## Фрагмент документа

/---

Поэтому слова «Во имя Отца и Сына и Святаго Духа!», которые мы произносим в начале всякого дела, означают, что мы должны все делать во имя Любви. Поэтому молитва «Святый Боже, Святый Крепкий, Святый Бессмертный, помилуй нас!» звучит, также как обращение к Любви. Поэтому Царство Отца и Сына и Святаго Духа, которое священник прославляет первым возгласом в начале литургии, есть Царство Святой Троицы и Царство Божией Любви, Которую на Голгофе явил людям Сын Божий. Поэтому икона настоящей Любви — это не курортный роман, а изображение Креста Господня, который мы носим на груди, у самого сердца, и которое напоминает о том, что мы, христиане, все должны делать с Любовью. Об этом же напоминают кресты над православными храмами, которые мы стараемся вознести выше других зданий — о том, что для нас, христиан, превыше всего, главное в жизни — Любовь.

Не та «любовь», которую мир называет «любовью», а та Любовь, о которой Иисус сказал ученикам на Тайной вечере: «Заповедь новую даю вам, да любите друг друга; как Я возлюбил вас, так и вы да любите друг друга. По тому узнают все, что вы Мои ученики, если будете иметь любовь между собою» (Ин. 13, 34—35). «Как Я возлюбил вас», то есть положив душу Свою за друзей своих (ср. 15, 14), явив людям и мiру настоящую Любовь, которая не от мiра сего, а от Бога.

\---

## Содержимое набора данных
/---

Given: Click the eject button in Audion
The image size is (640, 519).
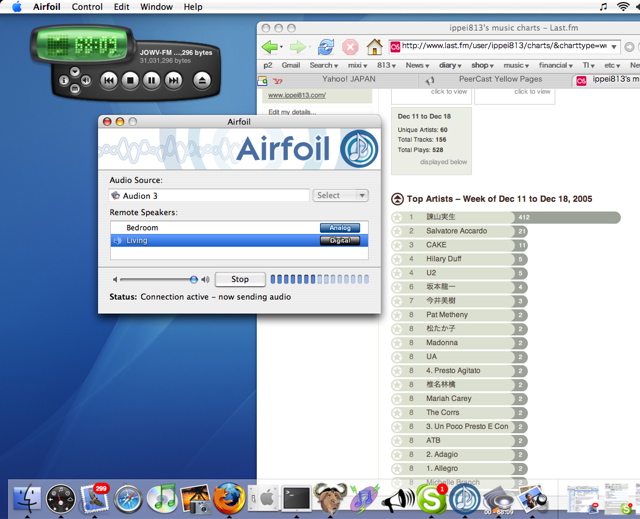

\---

## Что сделать
[1] Ответьте на вопросы по тексту о христианской Любви:
(a) Что в тексте названо иконой настоящей Любви?
(b) Кому Иисус сказал слова о новой заповеди и где?
(c) Какое Царство священник прославляет первым возгласом в начале литургии?
[2] Допишите, пожалуйста, текст о христианской Любви, начав сразу после его последнего предложения.

## Список ответов
[1]
(a) Изображение Креста Господня.
(b) Ученикам на Тайной вечере.
(c) Царство Отца и Сына и Святаго Духа.

[2]
Именно так любит Триединый Бог. Именно такую Любовь не от мiра сего Бог называет настоящей иЛюбовь не от мiра сего просит Своих учеников иметь между собой. Почему? В основе любви — стремление к единству с любимым. Поэтому, если любовь от мiра сего соединяет с мiром сим и, как мiр сей, несовершенна, ограничена, изменчива и непостоянна, то Любовь не от мiра сего соединяет с иным, горним миром, дает знание Бога и способна привести в Его Царство — совершенное, бесконечное и вечное Царство Божией Любви, для жизни в котором и был создан человек.

С чего начинается путь в Царство Небесное? Он начинается с веры в то, что «браки заключаются на небесах» и «с любимым, действительно, Рай в шалаше». С веры в то, что Царство Небесное существует и, если Бог есть Любовь, то и Его Царство есть Царство Любви, и всякий любящий знает Бога.

Бог есть Любовь. Следовательно, Любовь — это имя Божие, а нам заповедно, чтобы мы не произносили имя Божие всуе. Поэтому, возможно, первое, с чего следует начать наш путь в Царство Божией Любви — это перестать произносить слово Любовь всуе, называя им, что придет на ум, и открыть для себя настоящую, подлинную Любовь — на нашу, а Божию. Любовь Святой Троицы, которую явил миру Сын Божий, ставший человеком.

Эта Любовь — не субъективное чувство, а объективная реальность иного, духовного мира, Царства Небесного. Это о ней сказано в одной из самых удивительных песен советской эпохи, что когда настоящая Любовь проснется в тебе, когда она тебя настигнет, от Нее уже не спрячешься, не скроешься, и она не успокоится, пока не приведет тебя к Богу, в вечную радость, которая словно солнце не остынет.

Путь в Царство Небесное начинается с веры в то, что стоит жить во имя Любви. И, если Вы в это верите, Вы уже в пути.

Беседа 3. С ЧЕГО НАЧИНАЕТСЯ ЛЮБОВЬ?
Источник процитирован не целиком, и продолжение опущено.